> [EXCERTO DO DOCUMENTO]
Coisas verdadeiramente de pasmar…
J.-M. Nobre-Correia
Média : Folhear e ler jornais portugueses é abrir portas para a descoberta de um
mundo de surpresas e emoções, tão grande é a genuinidade do jornalismo nacional
! E isso explica em grande parte a gravíssima crise da imprensa…
No contexto europeu, a imprensa portuguesa
constitui verdadeiramente um caso à parte. Não apenas porque a escassez de
jornais nacionais é evidente (e os que pretendem sê-lo são antes do mais regionais,
em termos editoriais como em termos de “leitorado”). Mas também porque as
difusões são inacreditavelmente baixas (ao nível de um Luxemburgo, país com uma
demografia 20 vezes inferior e um pluralismo linguístico que limita
impreterivelmente as audiências). Mas ainda porque há práticas jornalísticas
correntes nas suas páginas que são inconcebíveis para além das fronteiras
nacionais…
Sábado passado, o Expresso anunciava na sua primeira página uma “reportagem” e nada
mais nada menos do que seis autores de “opinião” sobre a situação política em
França. De facto a “reportagem” redundava em três textos de correspondência, género cujas
características são bastante diferentes, que mais não seja porque a reportagem
supõe que o jornalista vá para o terreno. Que depare com situações e pessoas
diferentes e venha a confrontar-se com diversos atores da vida social e (neste
caso) política. O que dará lugar a descrições contrastadas, assim como a
testemunhos e opiniões que também o são.
Tudo é opinião e todos escrevem opinião
Por outro lado as seis “opiniões” eram na
realidade sete, tendo o cronista semanal de política internacional sido
esquecido ! E neste caso põem-se três problemas. O primeiro é aquele que
consiste, em Portugal, em dar o título de “opinião” ao que deveria dizer
respeito à análise ou à crónica, quando os autores fazem parte
da redação ou são colaboradores exteriores permanentes (e deveriam respeitar
então os princípios de base destes dois géneros jornalísticos). Quando a opinião deveria ser reservada a
colaboradores exteriores pontuais em rubrica eventualmente anunciada como tribuna.

> [BLOCO DE DADOS]
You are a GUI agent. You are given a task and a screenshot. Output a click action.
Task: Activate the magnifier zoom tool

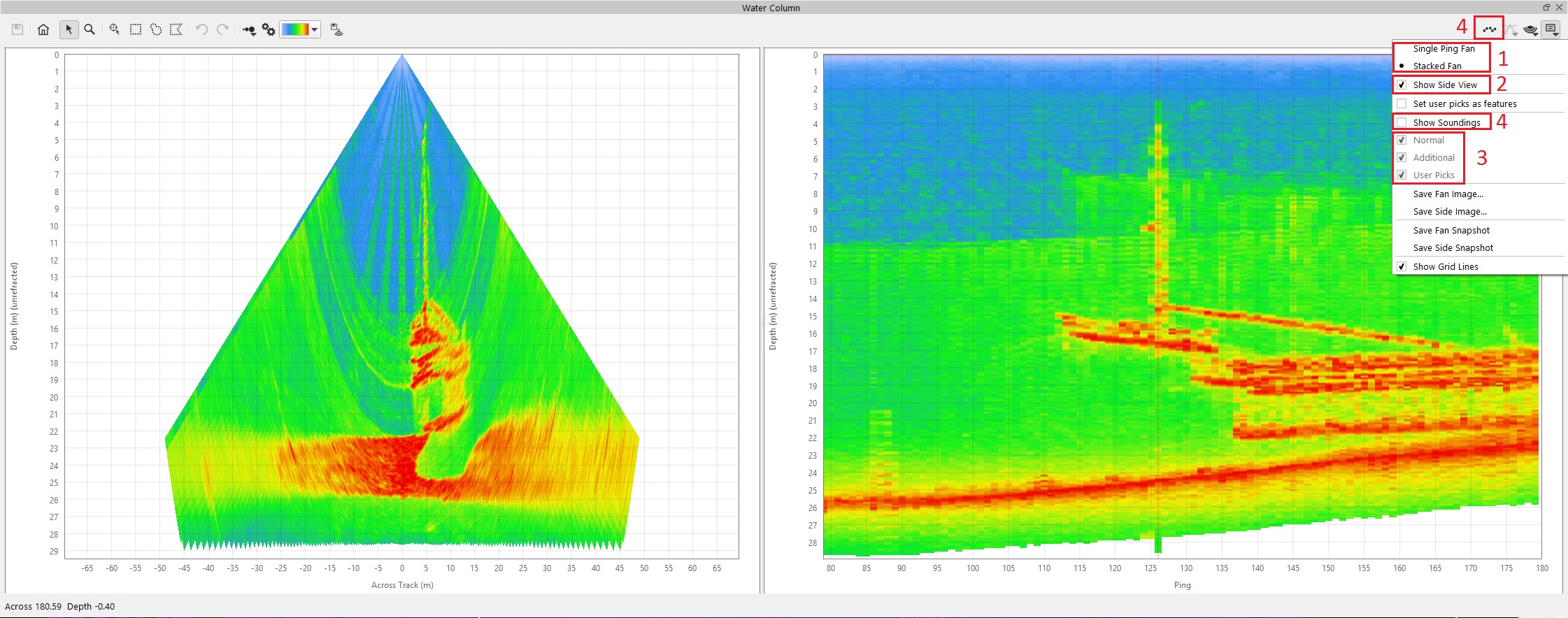[x=90, y=29]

> [REQUISITOS DAS TAREFAS]
**A)** Segundo o excerto do documento, quantas eram na realidade as seis "opiniões" anunciadas pelo Expresso?
**B)** Enumere as razões pelas quais, segundo o excerto do documento, a imprensa portuguesa constitui um caso à parte no contexto europeu.
**C)** Traduza para inglês esta frase do excerto do documento: "Sábado passado, o Expresso anunciava na sua primeira página uma “reportagem” e nada mais nada menos do que seis autores de “opinião” sobre a situação política em França."

> [RESPOSTAS COMPLETAS]
**A)** Eram sete, porque o cronista semanal de política internacional tinha sido esquecido.

**B)**
- A escassez de jornais nacionais é evidente, e os que pretendem sê-lo são antes do mais regionais.
- As difusões são inacreditavelmente baixas, ao nível de um Luxemburgo.
- Há práticas jornalísticas correntes nas suas páginas que são inconcebíveis para além das fronteiras nacionais.

**C)** Last Saturday, Expresso announced on its front page a "report" and no fewer than six "opinion" writers on the political situation in France.